Semejante empresa no luce agradable a millones de personas, que, dolientes de esa enfermedad que Toffler llamó «el shock del futuro», rechazan el advenimiento de nuevos paradigmas, y con ellos, la necesidad de adaptarse a una realidad que no comprenden y que cambia constantemente.
Si miramos atrás, a la Roma imperial de los primeros siglos de la Era Cristiana, reunía el imperio al linaje más civilizado del mundo conocido entonces en las tierras más hermosas y floridas, como lo refiere, con otras palabras, el historiador británico del siglo XVIII Edward Gibbon («Historia de la decadencia y caída del Imperio Romano»). En esos años, los dos primeros siglos, el control que ejercía Roma sobre sus provincias toleraba las expresiones culturales propias de los pueblos conquistados, aun las prácticas religiosas y la existencia de reyes vasallos, como lo fue el mismísimo Herodes. No digo que la hegemonía romana sea un modelo a seguir, sobre todo porque eran ellos paganos, y la recia raigambre judeo-cristiana que hoy impera en buena parte del mundo no existía entonces, con lo que tal cosa supone. Los valores morales eran otros, y también los pecados y vicios. Sin embargo, cabe recalcar que no negaban los romanos las diferencias culturales, siempre que se acatara el orden romano.

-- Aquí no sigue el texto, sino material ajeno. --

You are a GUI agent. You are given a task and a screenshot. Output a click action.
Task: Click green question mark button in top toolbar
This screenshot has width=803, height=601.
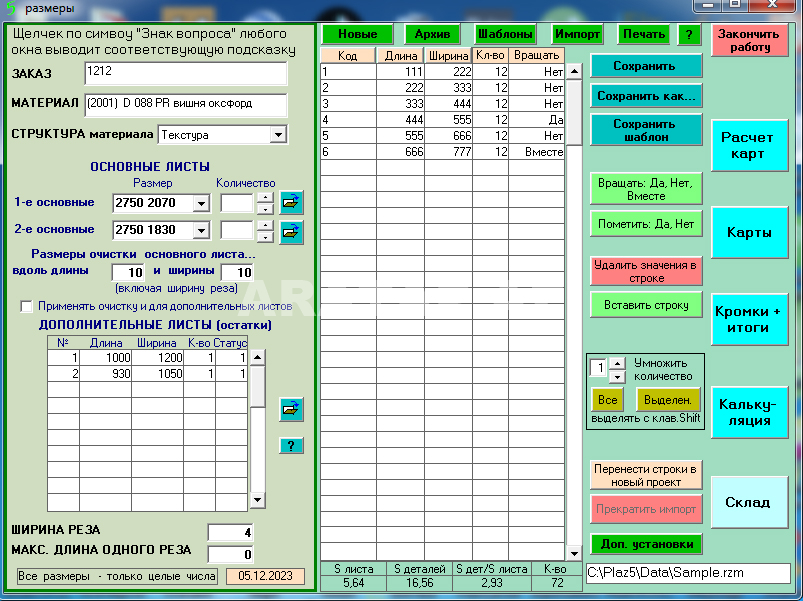tap(690, 34)
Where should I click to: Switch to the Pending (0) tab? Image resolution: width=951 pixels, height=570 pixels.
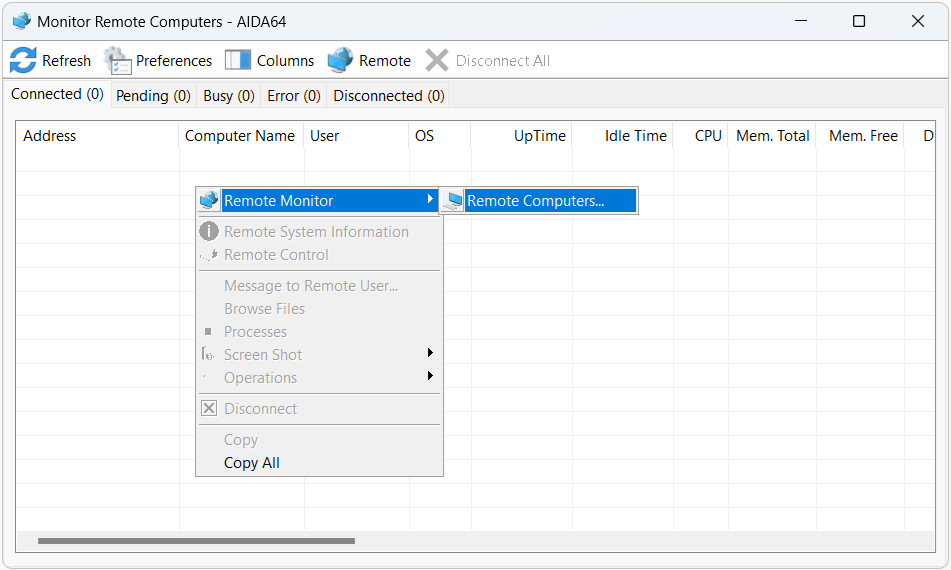(x=153, y=96)
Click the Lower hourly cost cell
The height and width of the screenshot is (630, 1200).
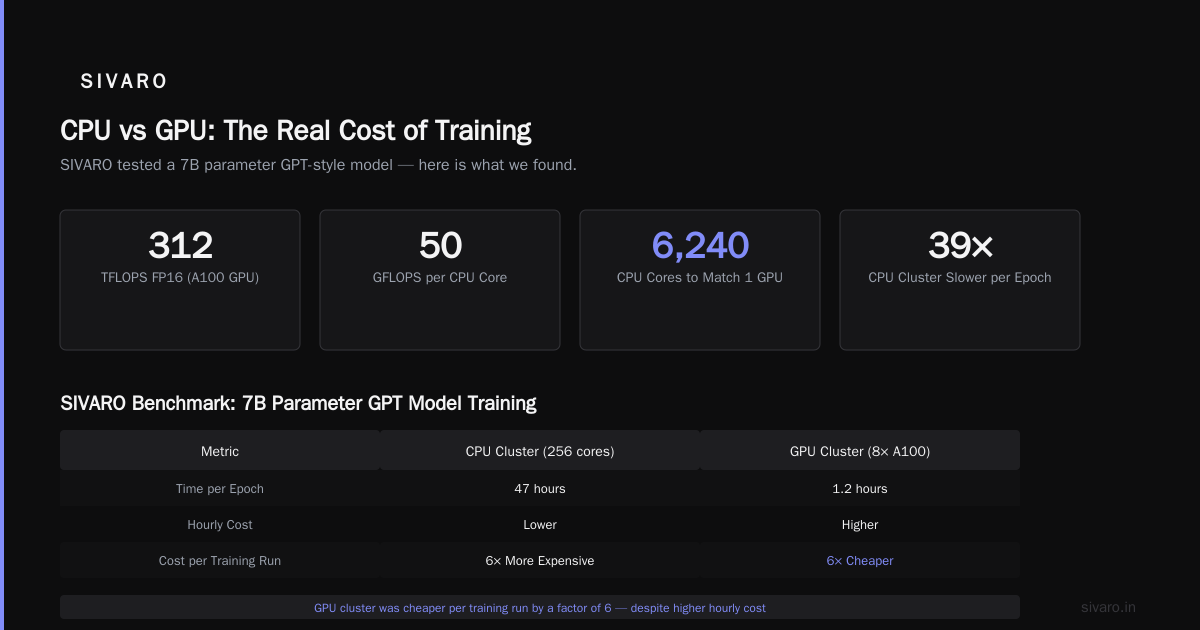point(540,525)
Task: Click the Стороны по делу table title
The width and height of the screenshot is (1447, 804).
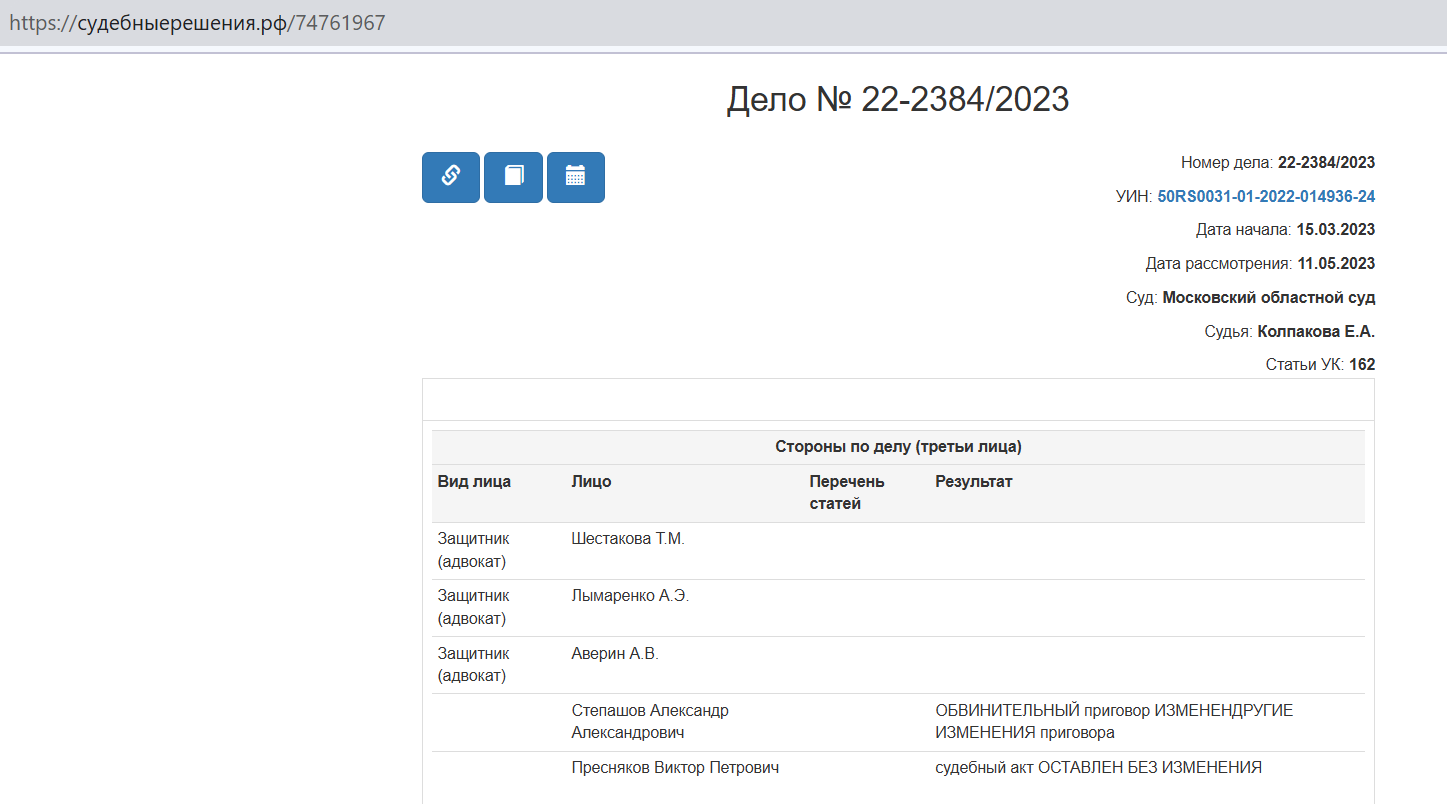Action: [897, 447]
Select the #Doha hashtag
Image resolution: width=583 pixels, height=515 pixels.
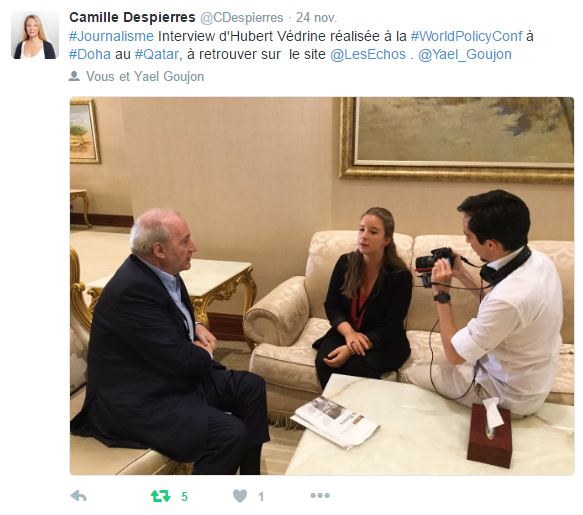90,54
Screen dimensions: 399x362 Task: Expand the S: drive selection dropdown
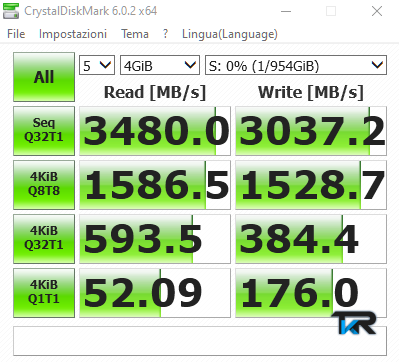coord(296,65)
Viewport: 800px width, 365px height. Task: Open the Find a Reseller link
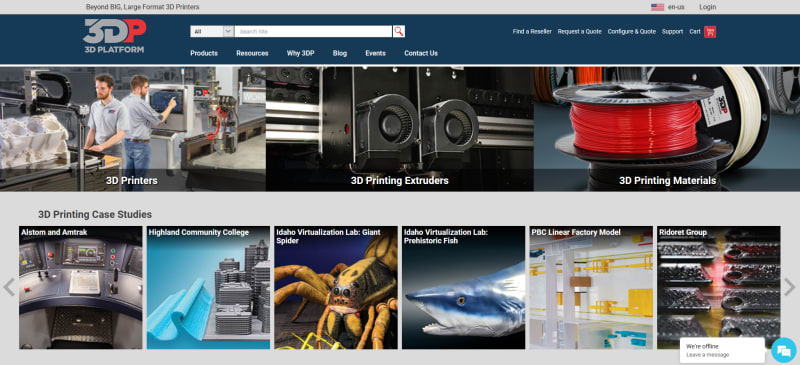coord(532,32)
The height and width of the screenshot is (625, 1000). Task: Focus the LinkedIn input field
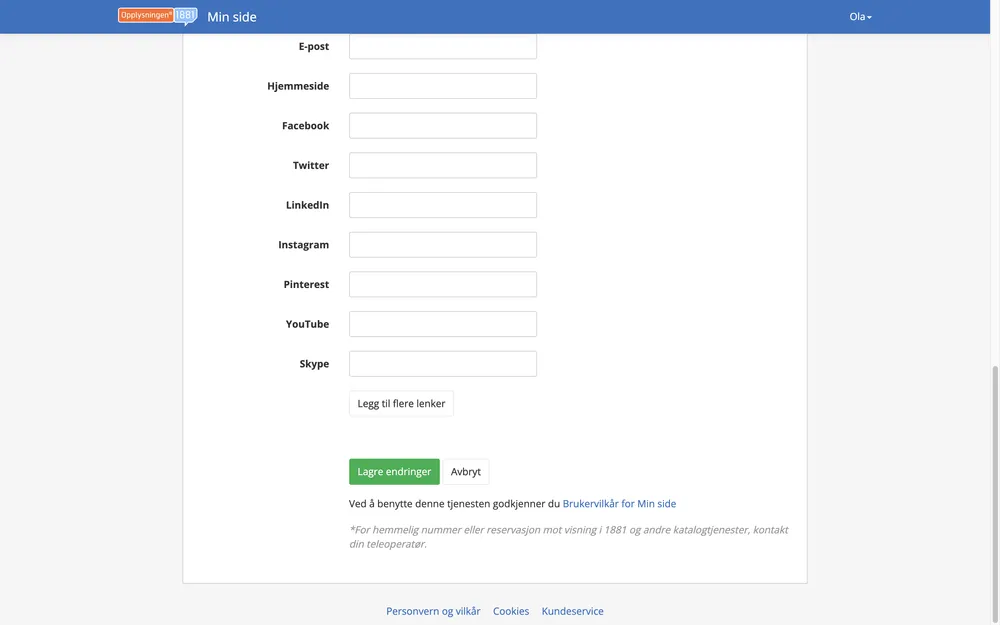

Hoy por hoy, no luce viable una autoridad planetaria con los mismos rasgos del poderoso Imperio Romano. Sin embargo, sí podemos concebir un modelo ecuménico más parecido al de la Unión Europea, que no desconozca ni las naciones ni las culturas de los Estados que se rigen por unas leyes comunitarias. Todo parece indicar que el mundo se orienta hacia bloques, que, según lo refiere Huntington en su ensayo, podrían ser unos seis o siete. Cada uno definido por sus rasgos culturales propios, pero unidos por rasgos y valores universales, reconocidos por todas las naciones, y que, les guste o no a muchos, nacen del ideario que Occidente no solo desarrolló a lo largo de dos mil años, sino que reconoce al hombre, indistintamente de sus diferencias religiosas, étnicas, culturales y cualquiera otras que deseen plantear, como el centro de todas las consideraciones políticas.